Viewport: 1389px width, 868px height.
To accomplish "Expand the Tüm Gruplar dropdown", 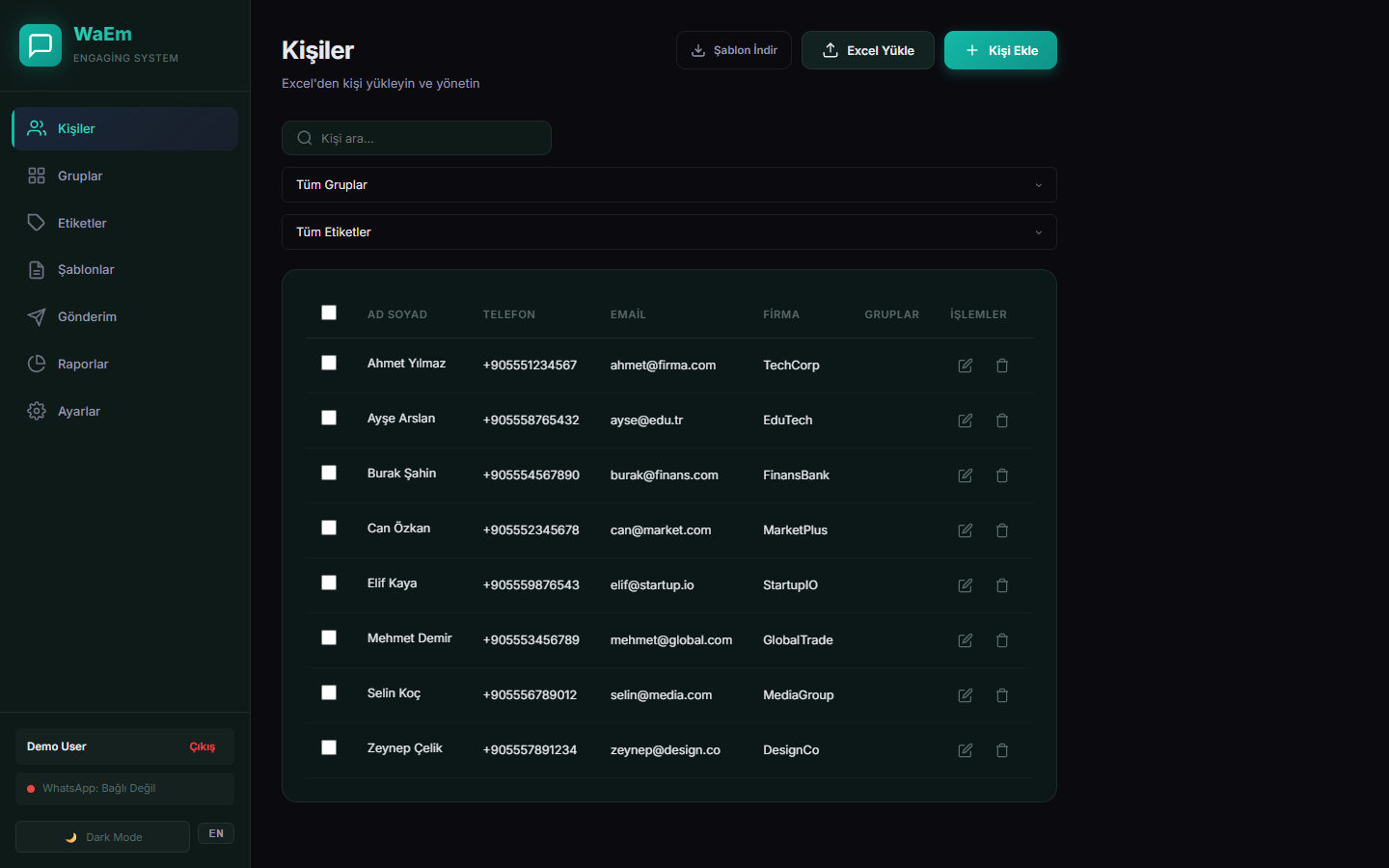I will (668, 185).

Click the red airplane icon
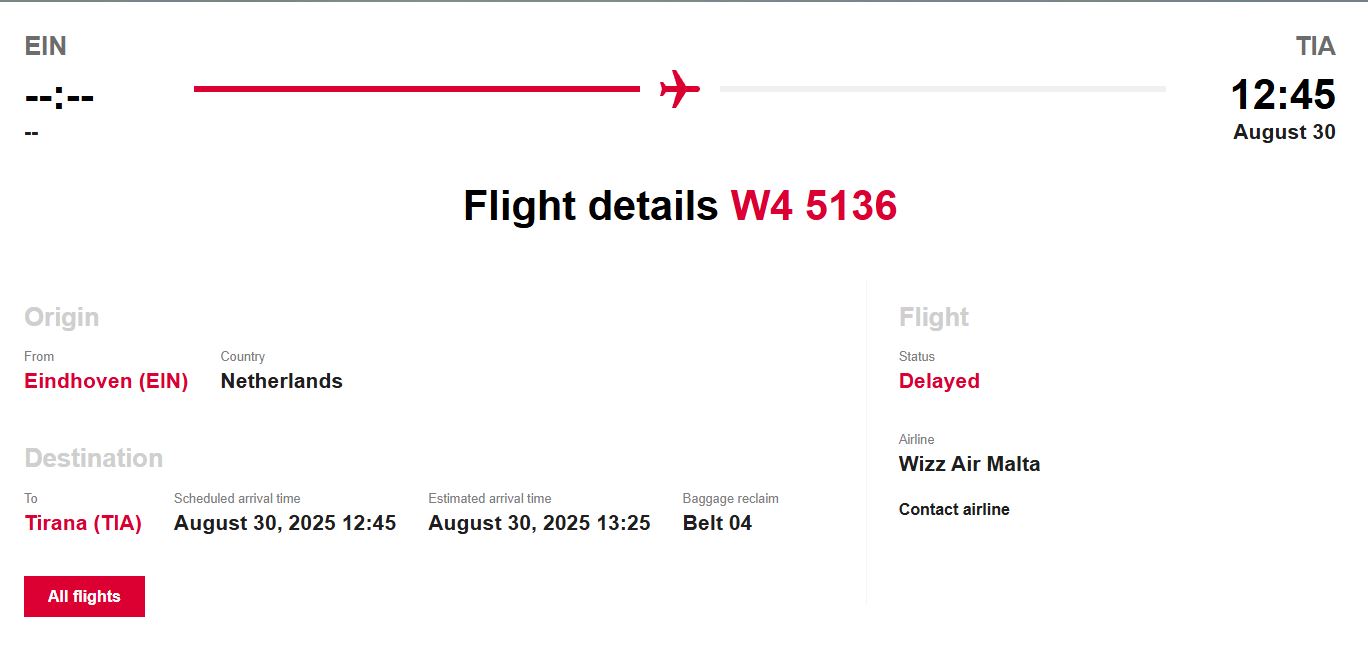pos(680,89)
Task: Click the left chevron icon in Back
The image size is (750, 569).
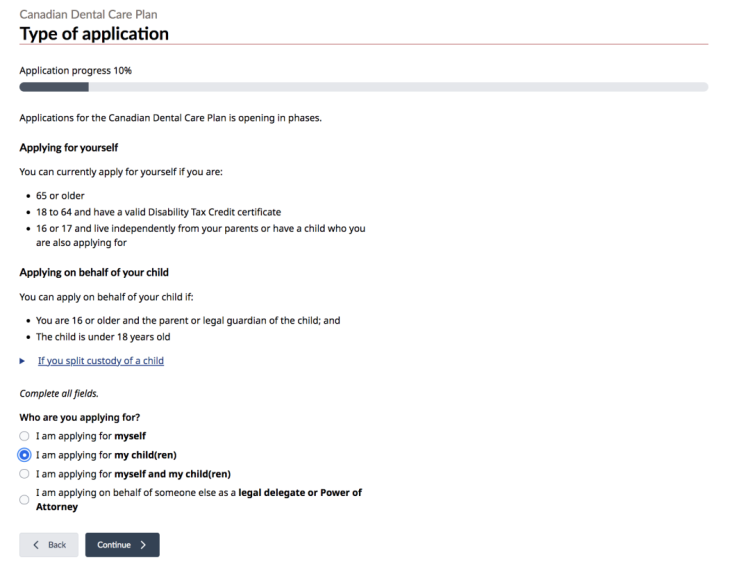Action: pyautogui.click(x=36, y=545)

+-------+

Rewrite the lines of the material starting at the line that contains "Click the red airplane icon" and ending at the last line, substituting "arrow" for "chevron" and keeping everything else the same. Leave the pictures out of your answer.

The reply —
Click the red airplane icon
pos(680,89)
Task: Click the left arrow icon in Back
The image size is (750, 569).
Action: pyautogui.click(x=36, y=545)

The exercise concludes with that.